SELECTED EXCERPT:
The "Children's House" child already knows how to write ten and even one hundred; and it is now very easy for him to write, with the aid of zeros, and in columns, from 1 to 1000: 1, 2, 3, 4, 5, 6, 7, 8, 9; 10, 20, 30, 40, 50, 60, 70, 80, 90; 100, 200, 300, 400, 500, 600, 700, 800, 900; 1,000. When the child has learned to count well in this manner, he can easily read any number of four figures.

Let us now make up a number on the counting-frame; for example, 4827. We move four beads to the left on the thousands-wire, eight on the hundreds-wire, two on the tens-wire, and seven on the units-wire; and we read, four thousand eight hundred and twenty-seven. This number is written by placing the numbers on the same line and in the mutually relative order determined by the symbolic positions for the decimal relations, 4827.

We can do the same with the date of our present year, writing the figures on the left-hand side of the paper as indicated: 1917.

Let us compose 2049 on the symbolic number frame. Two of the thousand-beads are moved to the left, four of the ten-beads, and nine of the unit-beads. On the hundreds-wire there is nothing. Here we have a good demonstration of the function of zero, which is to occupy the places that are empty on this chart.

Similarly, to form the number 4700 on the frame, four thousand-beads are moved to the left and seven hundred-beads, the tens-wire and the units-wire remaining empty. In transcribing this number, these empty places are filled by zeros—a figure of no value in itself.

When the child fully understands this process he makes up many exercises of his own accord and with the greatest interest. He moves beads to the left at random, on one or on all of the wires, then interprets and writes the number on the sheets of paper purposely prepared for this. When he has comprehended the position of the figures and performed operations with numbers of several figures he has mastered the process. The child need only be left to his auto-exercises here in order to attain perfection.

RECORDED DATA:
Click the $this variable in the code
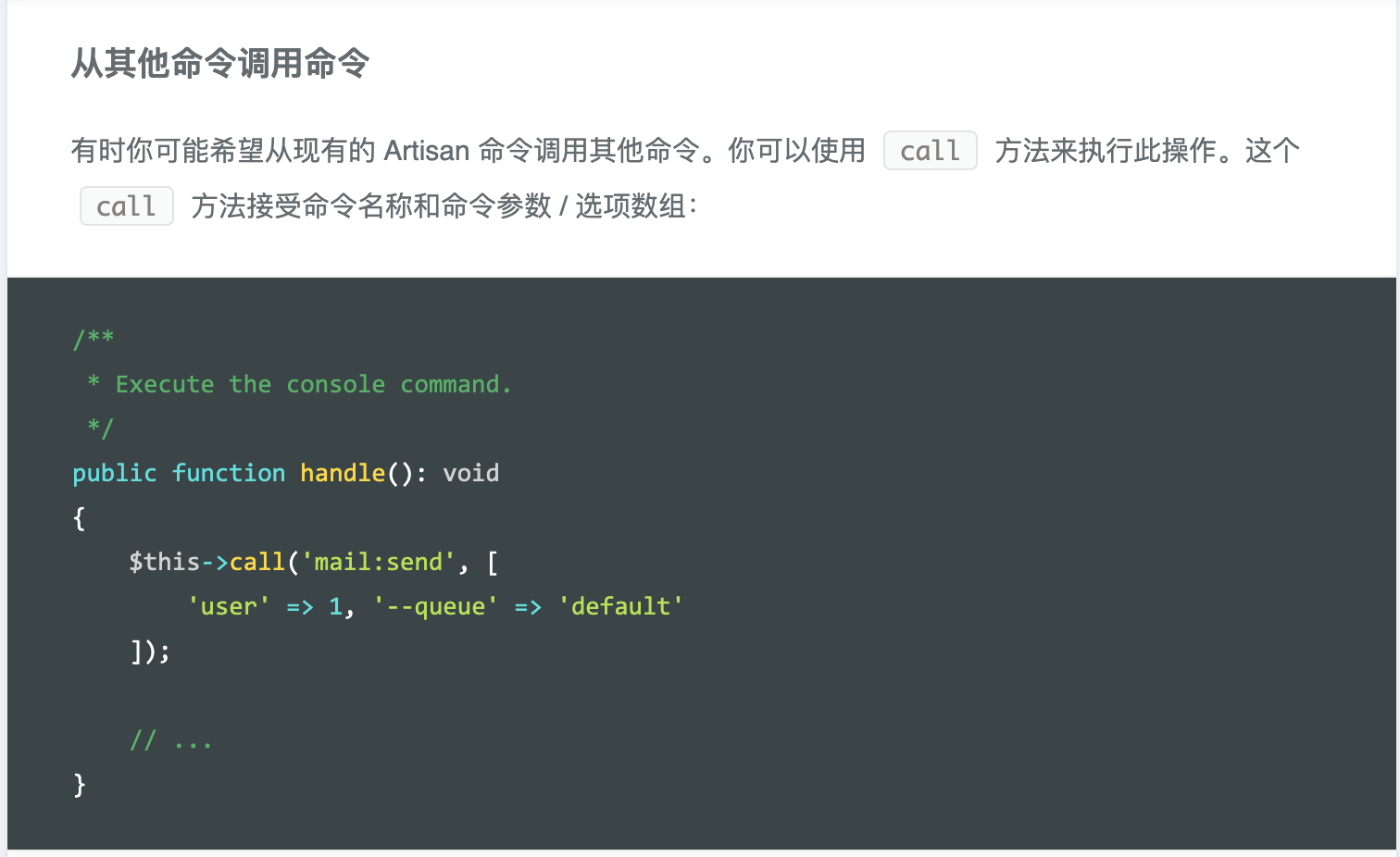The width and height of the screenshot is (1400, 857). pos(165,562)
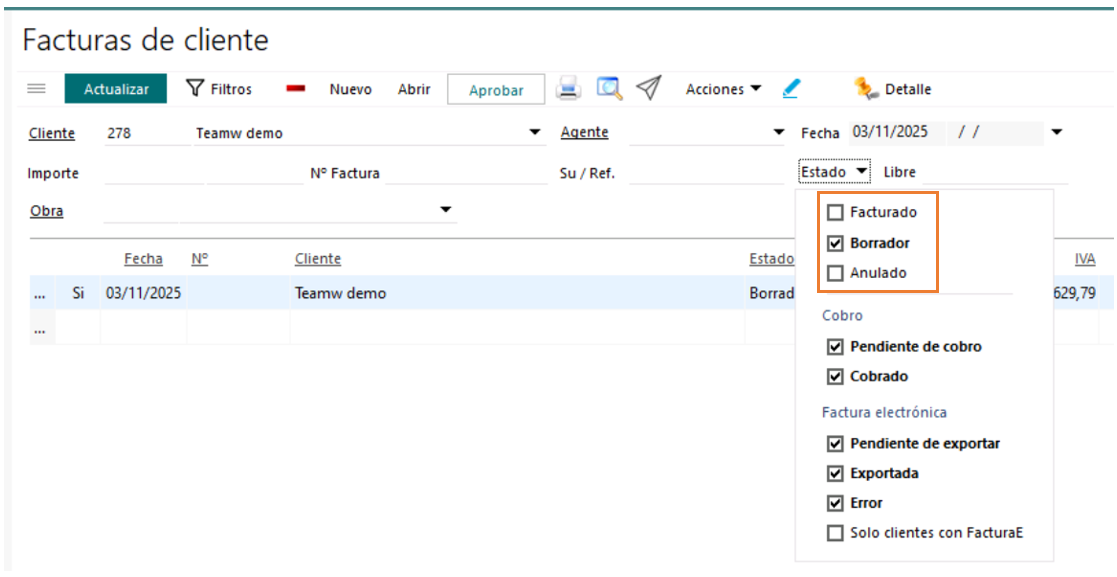This screenshot has width=1117, height=577.
Task: Click the hamburger menu icon
Action: [36, 89]
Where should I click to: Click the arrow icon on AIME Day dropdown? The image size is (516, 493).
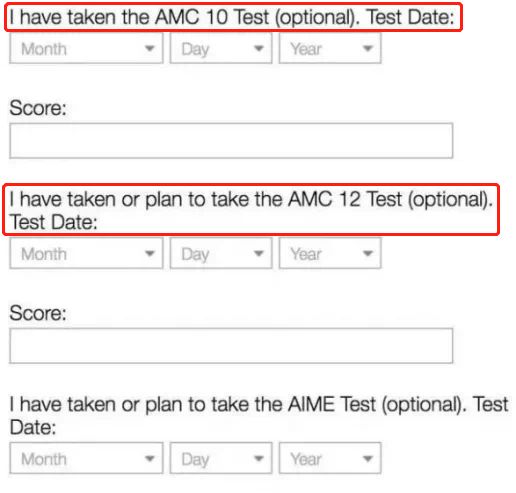259,459
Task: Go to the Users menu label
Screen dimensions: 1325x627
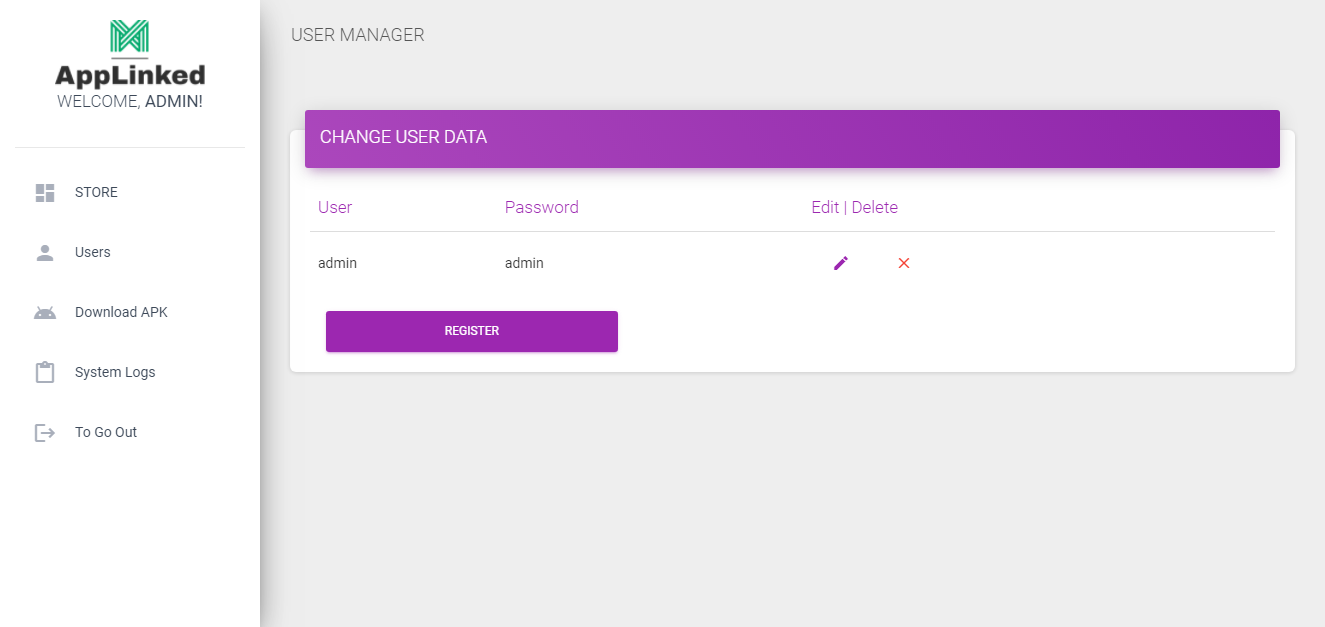Action: [x=93, y=253]
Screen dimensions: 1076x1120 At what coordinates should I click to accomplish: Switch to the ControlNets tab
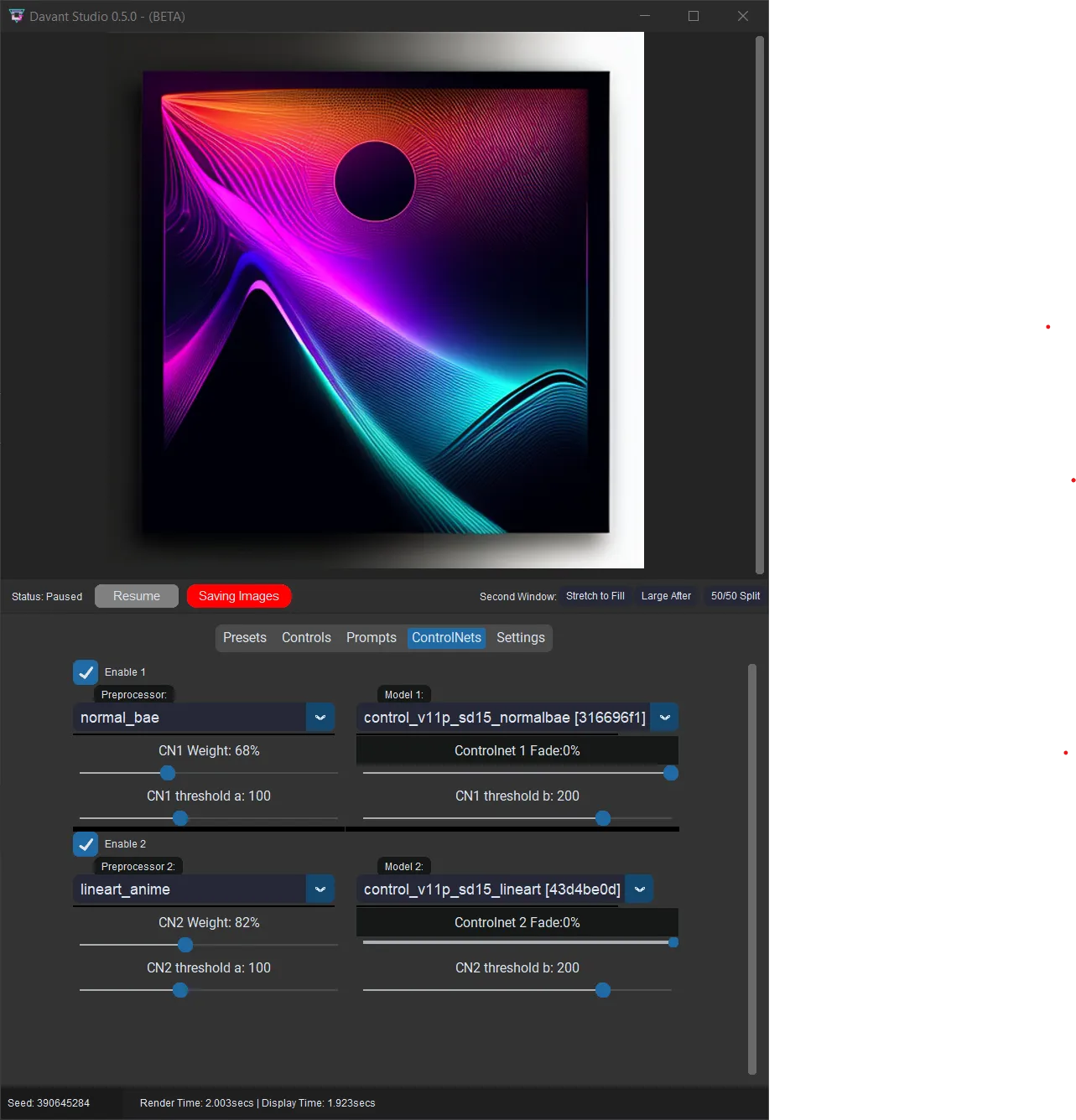(446, 637)

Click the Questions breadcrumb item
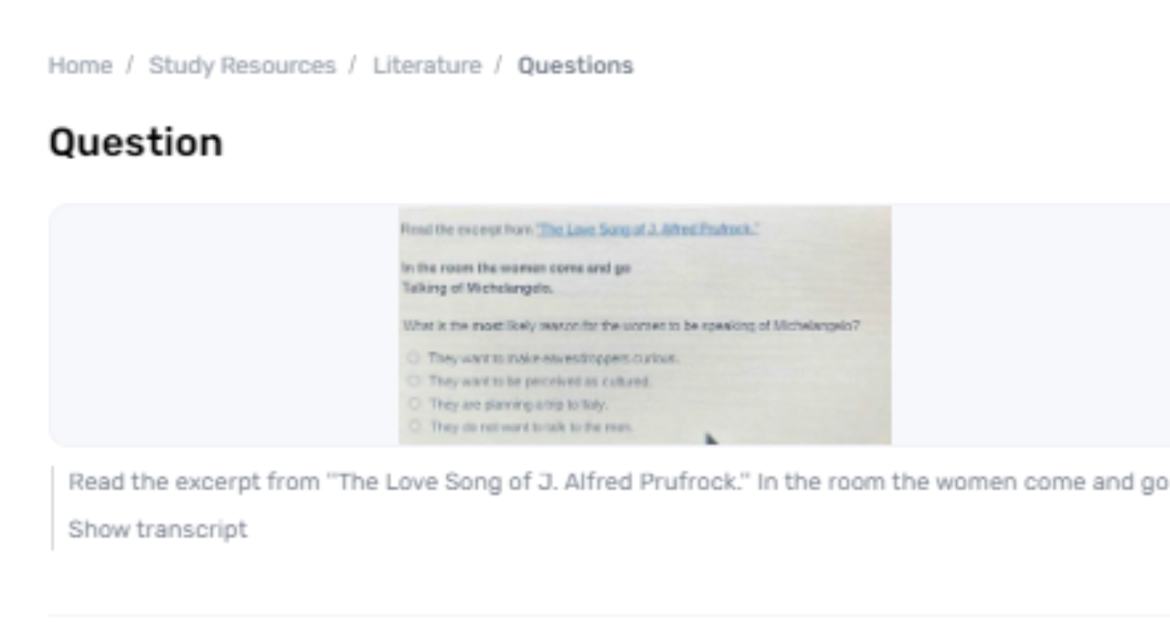tap(575, 65)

WORK TASK: In the passage on the counting-frame, what is the function of zero?

SOLVED PROBLEM: Zero occupies the places that are empty on the chart.